Trauma uniquely resists formalization. This constraint is true of individual, cultural, and social trauma. Caruth (1996) argues that traumatic events are inherently incomprehensible because at the core of trauma is forgetting. Blanchot (2000) and Krystal (2002) carry this issue further, suggesting that the most traumatic aspect could not be experienced, but is intensely dissociated, continuing to happen until it can, if possible, be remembered, or otherwise, lived with, in one way or another until one dies. One is frozen in the moment of traumatization. The disruption of memory in trauma is corollary to the disruption of self. The core of traumatic death remains dissociated and incomprehensible, but its consequences are life-defining. Trauma is a remarkable response of the human organism, in which the cohesion of the self is shattered, producing a diversity of symptoms and other life redefining consequences. Caruth argues that traumatization is being possessed by an image or event.
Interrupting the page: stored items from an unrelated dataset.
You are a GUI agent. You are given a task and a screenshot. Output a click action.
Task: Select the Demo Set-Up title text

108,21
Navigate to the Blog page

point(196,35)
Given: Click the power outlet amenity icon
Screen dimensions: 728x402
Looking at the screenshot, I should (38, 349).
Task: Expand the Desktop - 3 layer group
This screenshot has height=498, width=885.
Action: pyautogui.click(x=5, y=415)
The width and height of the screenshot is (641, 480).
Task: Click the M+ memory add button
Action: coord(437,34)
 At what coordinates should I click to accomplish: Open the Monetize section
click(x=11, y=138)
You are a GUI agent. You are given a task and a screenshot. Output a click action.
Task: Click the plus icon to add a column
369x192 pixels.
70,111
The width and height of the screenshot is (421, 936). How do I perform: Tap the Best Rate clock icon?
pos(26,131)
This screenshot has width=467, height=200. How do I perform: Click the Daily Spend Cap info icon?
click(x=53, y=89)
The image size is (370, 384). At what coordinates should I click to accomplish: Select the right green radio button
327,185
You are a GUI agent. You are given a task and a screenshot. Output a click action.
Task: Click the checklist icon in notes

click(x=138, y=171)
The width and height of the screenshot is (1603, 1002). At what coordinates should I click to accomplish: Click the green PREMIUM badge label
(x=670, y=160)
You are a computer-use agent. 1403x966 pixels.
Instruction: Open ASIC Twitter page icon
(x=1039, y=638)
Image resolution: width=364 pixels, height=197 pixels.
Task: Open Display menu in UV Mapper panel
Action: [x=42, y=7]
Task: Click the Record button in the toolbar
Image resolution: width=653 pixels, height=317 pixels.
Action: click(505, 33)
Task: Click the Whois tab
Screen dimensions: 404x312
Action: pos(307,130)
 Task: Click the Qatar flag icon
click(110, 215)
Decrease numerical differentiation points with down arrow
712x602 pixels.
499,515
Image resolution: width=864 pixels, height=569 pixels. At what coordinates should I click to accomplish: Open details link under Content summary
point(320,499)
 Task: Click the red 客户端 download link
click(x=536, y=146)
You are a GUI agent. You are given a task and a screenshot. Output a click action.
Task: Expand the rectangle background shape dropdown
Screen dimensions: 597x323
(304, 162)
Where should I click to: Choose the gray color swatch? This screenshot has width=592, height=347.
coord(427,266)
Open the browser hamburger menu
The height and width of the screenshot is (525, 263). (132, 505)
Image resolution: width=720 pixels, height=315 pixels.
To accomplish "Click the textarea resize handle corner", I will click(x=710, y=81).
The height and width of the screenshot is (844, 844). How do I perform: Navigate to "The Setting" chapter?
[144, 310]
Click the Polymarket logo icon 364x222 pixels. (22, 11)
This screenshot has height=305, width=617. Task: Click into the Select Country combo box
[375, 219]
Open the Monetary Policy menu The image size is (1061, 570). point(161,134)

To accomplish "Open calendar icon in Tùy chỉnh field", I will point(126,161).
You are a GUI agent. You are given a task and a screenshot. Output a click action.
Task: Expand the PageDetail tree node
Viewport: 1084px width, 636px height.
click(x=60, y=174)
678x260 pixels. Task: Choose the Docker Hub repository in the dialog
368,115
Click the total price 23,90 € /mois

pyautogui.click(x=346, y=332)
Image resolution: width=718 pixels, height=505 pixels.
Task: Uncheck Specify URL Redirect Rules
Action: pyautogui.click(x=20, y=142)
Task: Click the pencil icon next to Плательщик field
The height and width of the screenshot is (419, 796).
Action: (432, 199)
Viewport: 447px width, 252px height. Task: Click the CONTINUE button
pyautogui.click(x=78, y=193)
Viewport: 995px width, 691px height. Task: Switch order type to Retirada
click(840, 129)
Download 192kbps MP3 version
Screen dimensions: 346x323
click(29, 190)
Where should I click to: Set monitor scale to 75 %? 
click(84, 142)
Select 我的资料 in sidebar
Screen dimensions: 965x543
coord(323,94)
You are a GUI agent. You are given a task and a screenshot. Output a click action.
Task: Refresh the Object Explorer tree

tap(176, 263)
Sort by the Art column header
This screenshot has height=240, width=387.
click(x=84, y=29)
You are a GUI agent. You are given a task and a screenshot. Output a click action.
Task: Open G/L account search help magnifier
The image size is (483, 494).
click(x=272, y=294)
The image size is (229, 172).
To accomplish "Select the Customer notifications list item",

And, what the image or event means is “being possessed by the ravages of the self violated by or exposed to a traumatizing death.” While trauma is outside the realm of meaning, persons who have been traumatized may present differently than the usual posttraumatic stress disorder (PTSD), with just about any of a wide spectrum of mental health disorders, such as bipolar disorder, major depression, addictive disorder, borderline personality disorder, somatic symptoms, phobias, dissociative disorder, schizoaffective disorder, and anxiety disorder. Traumatization releases a monstrous upheaval within. Trauma consequences vary widely or, as we say more technically, trauma is plastopatholic.